Colville Tribal member Crystal Conant releases the final salmon into the upper Columbia River on Friday, Aug. 9, 2019. Conant said salmon’s reintroduction to the upper Columbia will help heal the tribe and the ecosystem. CREDIT: Courtney Flatt/NWPB

“They used to eat fish as part of their daily lives. So much so that they were sick of fish. It’s a luxury now. To not have any fish is just making our tribe and this area sick.”


“I was shocked at first, then I was just overcome with complete joy,” said Crystal Conant, a Colville Tribal member from the Arrow Lakes and SanPoil bands. “I don’t know that I have the right words to even explain the happiness and the healing.”

The news is a step toward full reintroduction of the migratory fish and another watershed cultural moment for the region’s tribes.

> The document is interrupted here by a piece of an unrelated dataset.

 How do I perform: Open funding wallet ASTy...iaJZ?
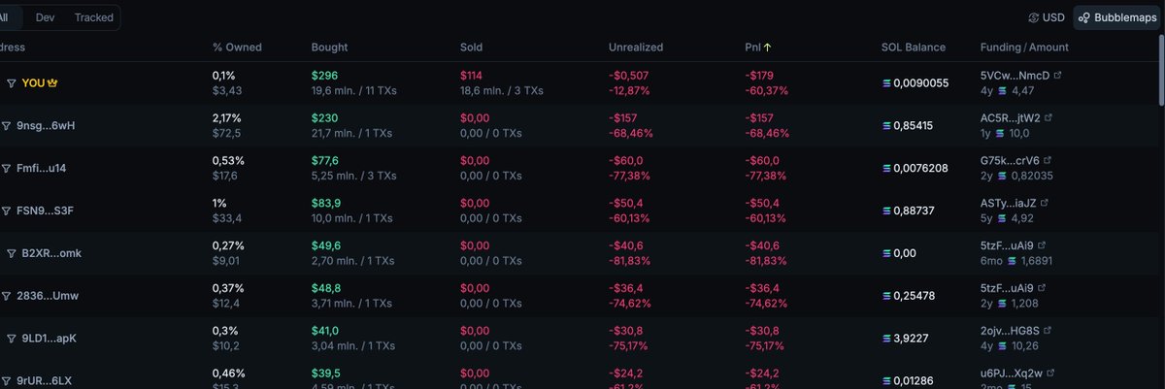(x=1011, y=202)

Since the Chief Joseph and Grand Coulee dams were built in the 1950s and 1930s, respectively, salmon have been blocked from returning to spawning beds in the upper Columbia River.

For decades, tribal leaders and scientists have dreamed of bringing the fish back to their native beds. Since 2014, the Columbia River tribes have worked on a plan that examines habitat, fish passage and survival among other things. — SFGATE

Salmon redds, or nests, have been found in the Upper Columbia River in fall 2020, including in the Sanpoil River tributary area above Grand Coulee Dam. Courtesy of Michelle Campobasso/Colville Tribes.